A gigantic cat skeleton stands in the center of a large atrium with its back arched and its tail pointed straight up in the air.

Maurizio Cattelan, Felix, 2001. Oil on polyvinyl resin and fiberglass; 26 x 6 x 20 ft. (7.9 x 1.8 x 6.1 m). Collection Museum of Contemporary Art Chicago, the Edlis/Neeson Art Acquisition Fund, 2001.22. © 2001 Maurizio Cattelan

Photo © MCA Chicago

About

Felix, a 20-feet-high, 26-foot-long skeleton created for the MCA by Italian artist Maurizio Cattelan is showcased in the Kovler atrium. Cattelan's work—involving distortions of scale and reality—probes issues of originality, popular culture, humor, and fear.

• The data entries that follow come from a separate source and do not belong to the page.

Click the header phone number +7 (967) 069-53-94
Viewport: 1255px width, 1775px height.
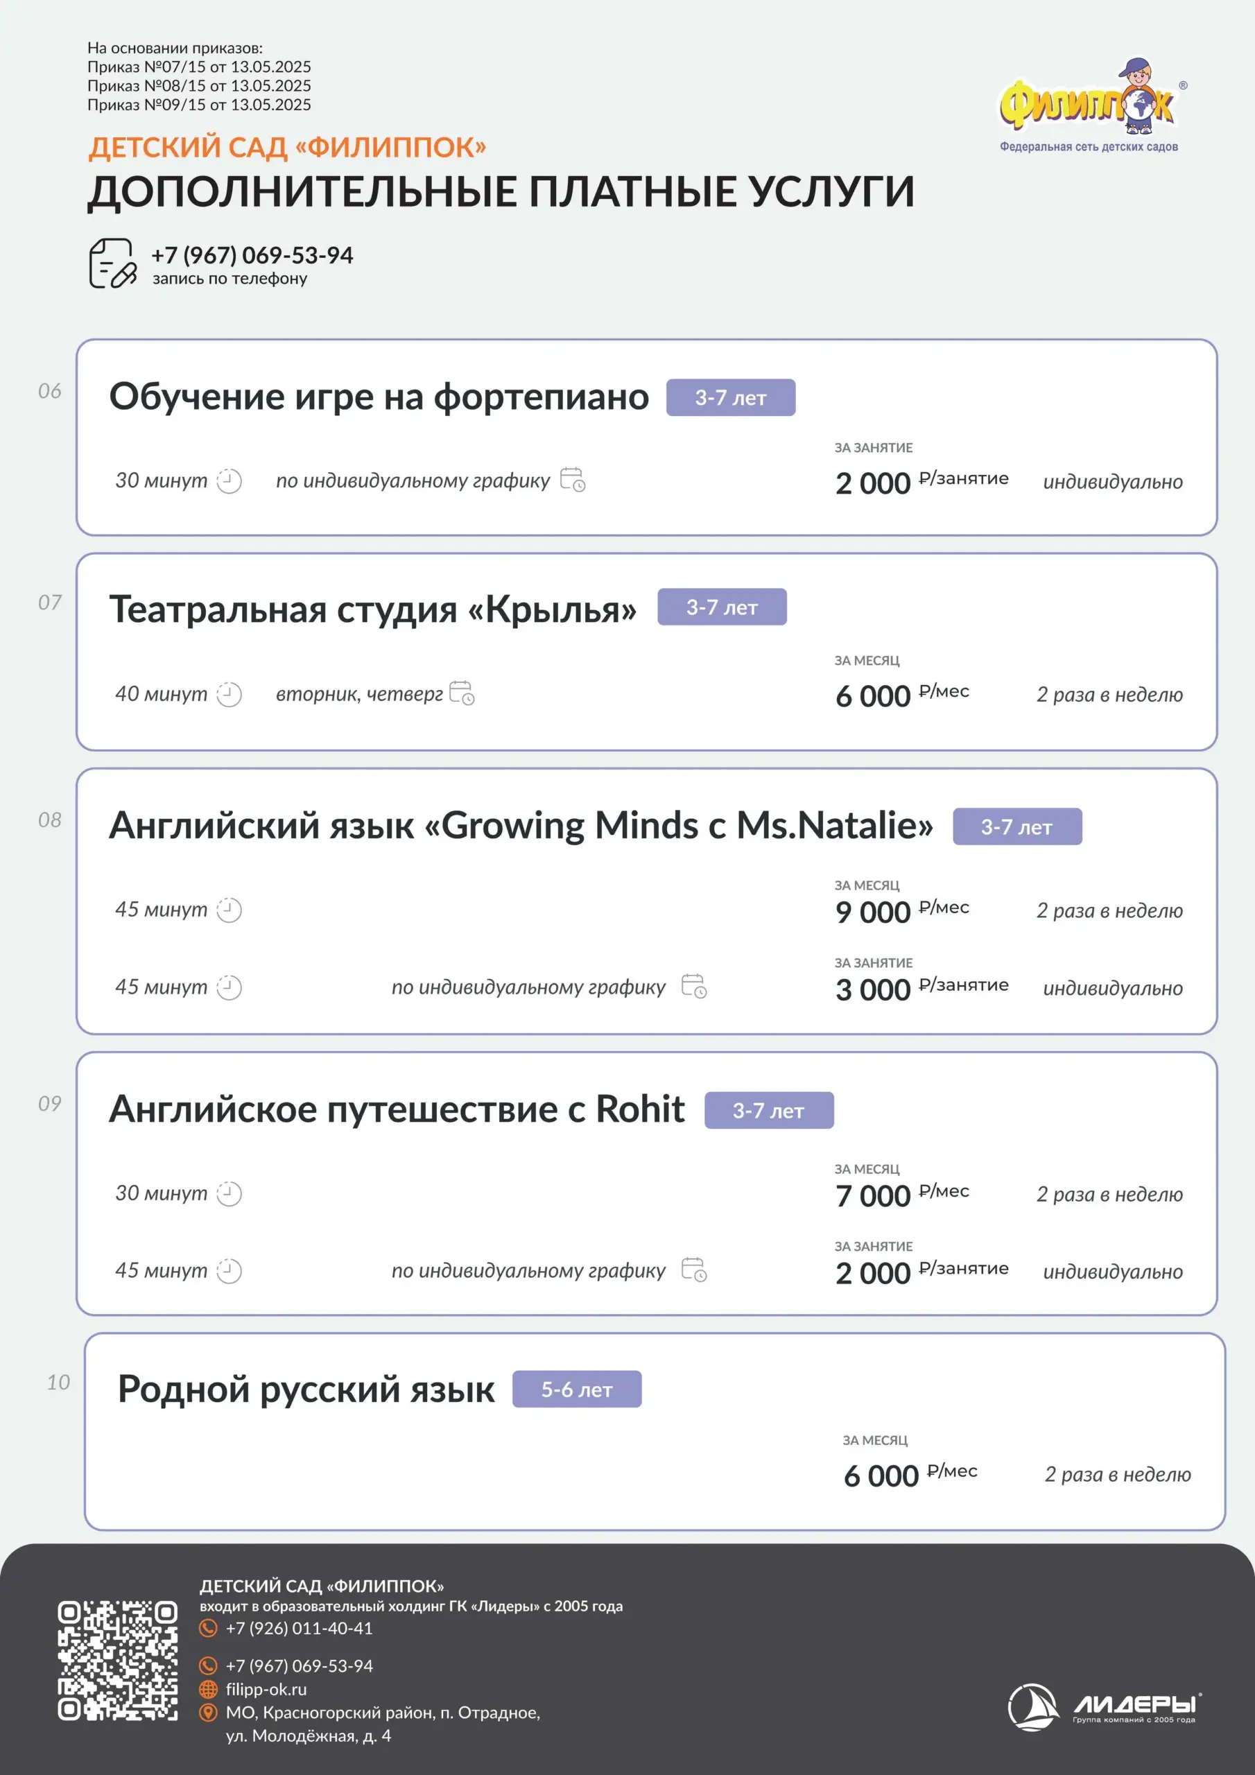tap(252, 255)
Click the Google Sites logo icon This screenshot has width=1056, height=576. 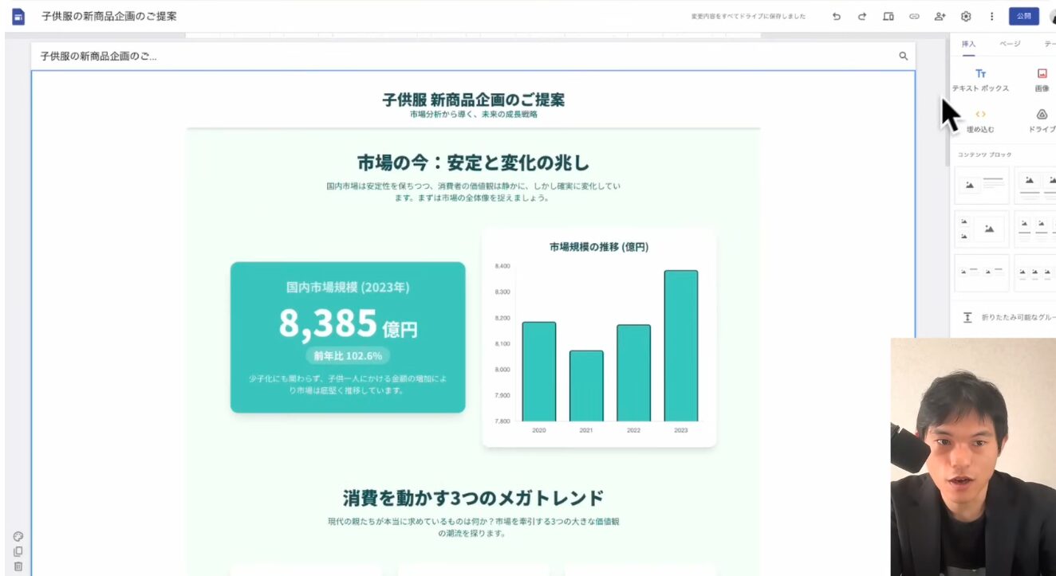18,16
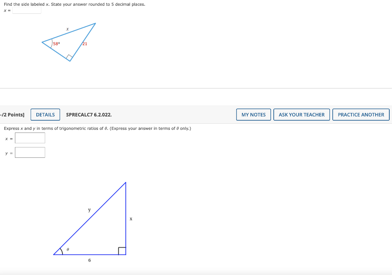Select ASK YOUR TEACHER

[302, 114]
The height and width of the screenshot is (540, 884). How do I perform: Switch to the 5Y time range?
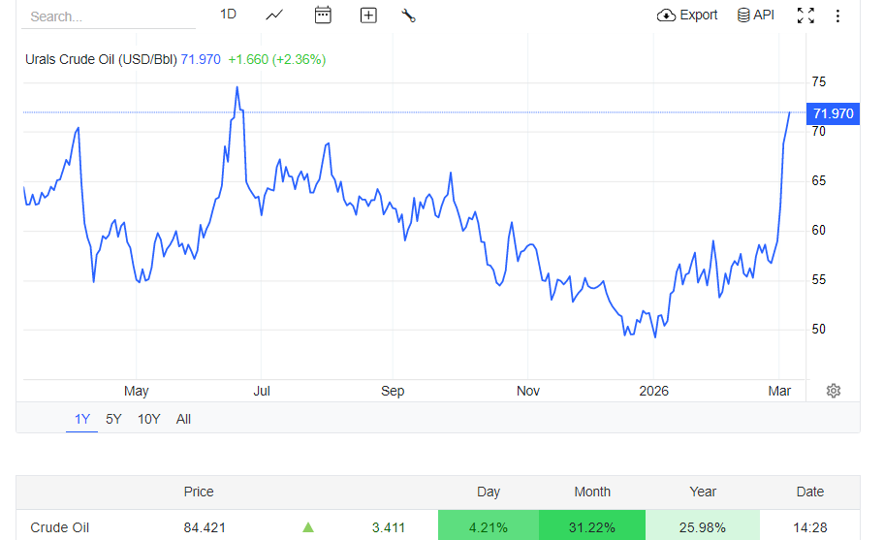113,419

Inspired by the public's fascination with the origins of Sue, the popular Tyrannosaurus rex on view at the Field Museum, Cattelan has transformed a household cat into an ominously gargantuan figure. While challenging viewers' perceptions of the subject matter and its scale, Cattelan also questions notions of both artifact and exhibition. Naming the skeleton after the cartoon character Felix the Cat, Cattelan jokingly undermines historical fact with fiction to reactivate the realm of childhood wonderment within a contemporary art public space.

Felix is coordinated by Manilow Senior Curator Francesco Bonami.